Recent radiocarbon dating of the copper arrowhead pegs it at 936 years old, meaning it would be among the earliest examples of bow and arrow technology ever recovered in Yukon.

Hare says it’s made of a copper nugget and is 99.9 percent pure. It would have been locally found, he said.

“It is not a European alloy. It is an entirely copper-made, from a placer nugget of copper that would have been recovered from one of the creeks in southwest Yukon,” he said.

‘Links to the past’

The Carcross/Tagish First Nation’s heritage consultant Jennifer Herkes says the find supports the oral traditional knowledge elders have passed on.

“They act as kind of a physical tangible evidence of the links to the past. They support all of the traditional knowledge and the stories the elders share about the connection to the land and the connection to their neighbours,” she said.

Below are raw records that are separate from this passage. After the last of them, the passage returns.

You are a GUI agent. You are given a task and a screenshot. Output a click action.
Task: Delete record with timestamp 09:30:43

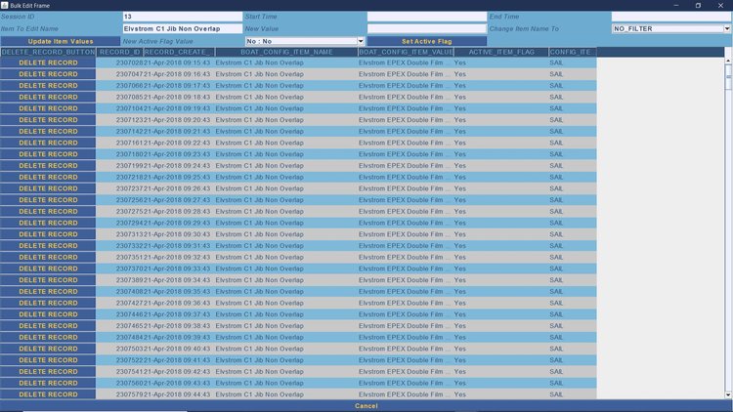click(48, 234)
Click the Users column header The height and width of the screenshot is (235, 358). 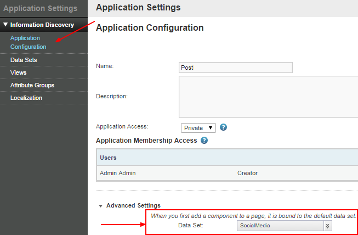coord(109,158)
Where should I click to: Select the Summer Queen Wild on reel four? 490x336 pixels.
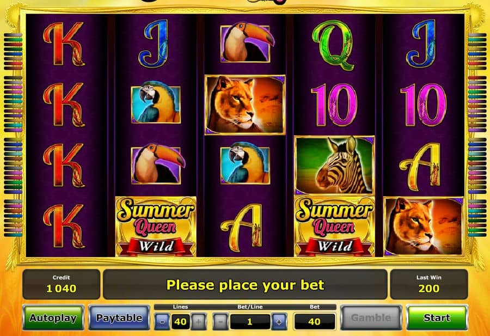pyautogui.click(x=334, y=227)
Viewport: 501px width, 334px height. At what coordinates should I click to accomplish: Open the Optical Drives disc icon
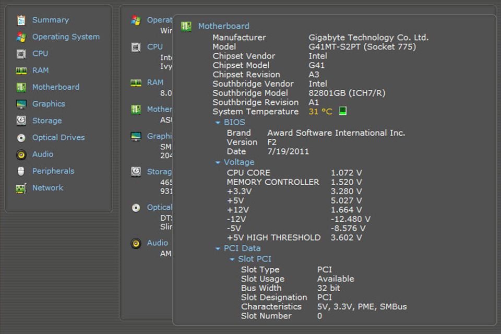point(21,137)
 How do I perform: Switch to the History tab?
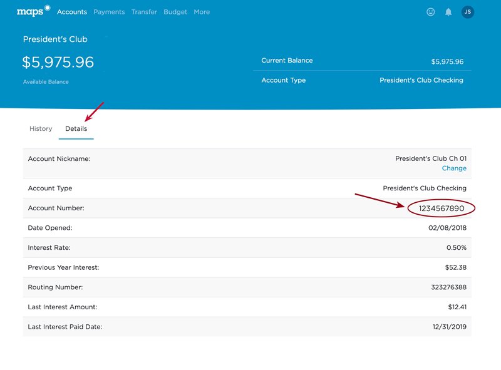click(41, 129)
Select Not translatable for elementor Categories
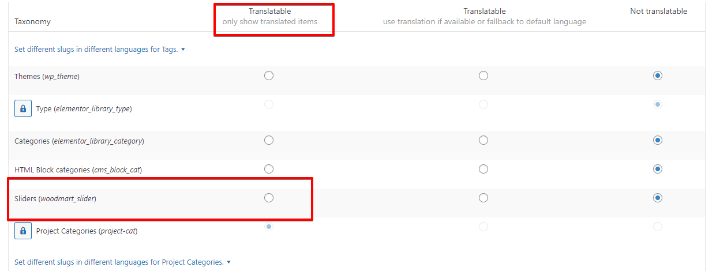This screenshot has width=716, height=271. (x=657, y=140)
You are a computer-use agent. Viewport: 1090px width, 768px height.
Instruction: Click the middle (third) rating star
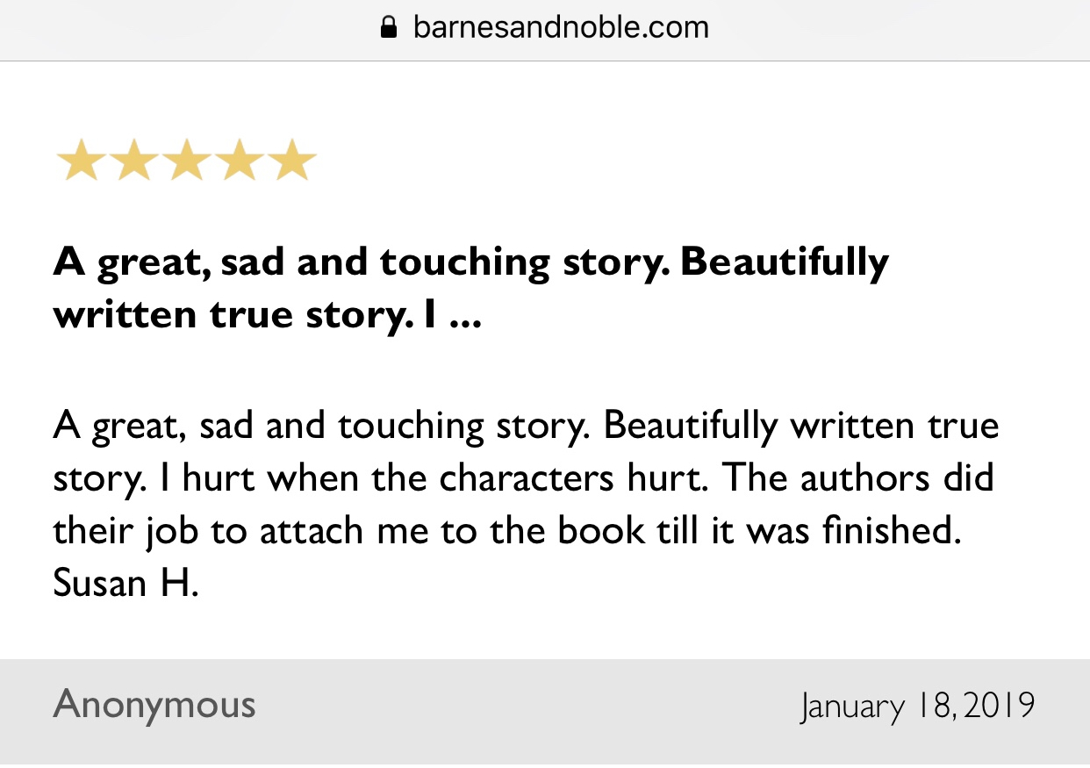pyautogui.click(x=185, y=161)
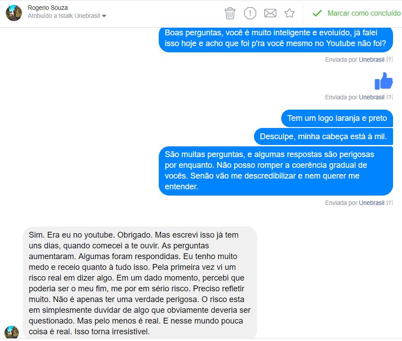402x341 pixels.
Task: Expand the Atribuído a Istalk Unebrasil dropdown
Action: pyautogui.click(x=67, y=16)

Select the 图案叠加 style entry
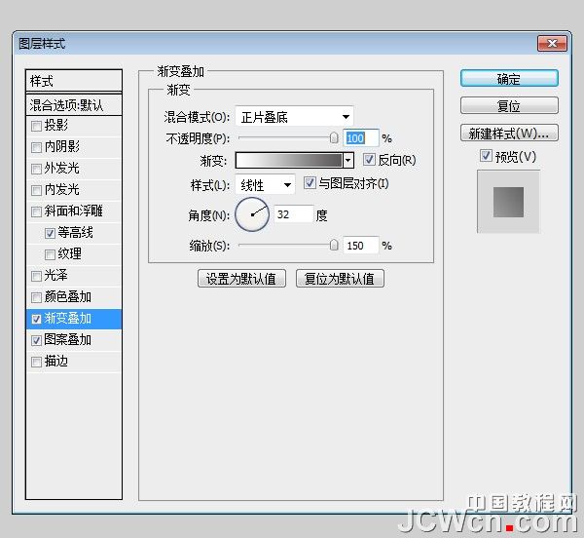68,340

Hare says he can only guess how long it took the hunter to make the copper arrowhead.

“When you look at how much work that went into making this arrow point, it probably represents two weeks of work on somebody’s part,” he said.

“So my question at the time we found it was, how long did that person spend looking for it, after they lost it. I think they would have looked for two weeks.”

He says it would have been a significant loss at the time for the hunter, but lucky for the caribou.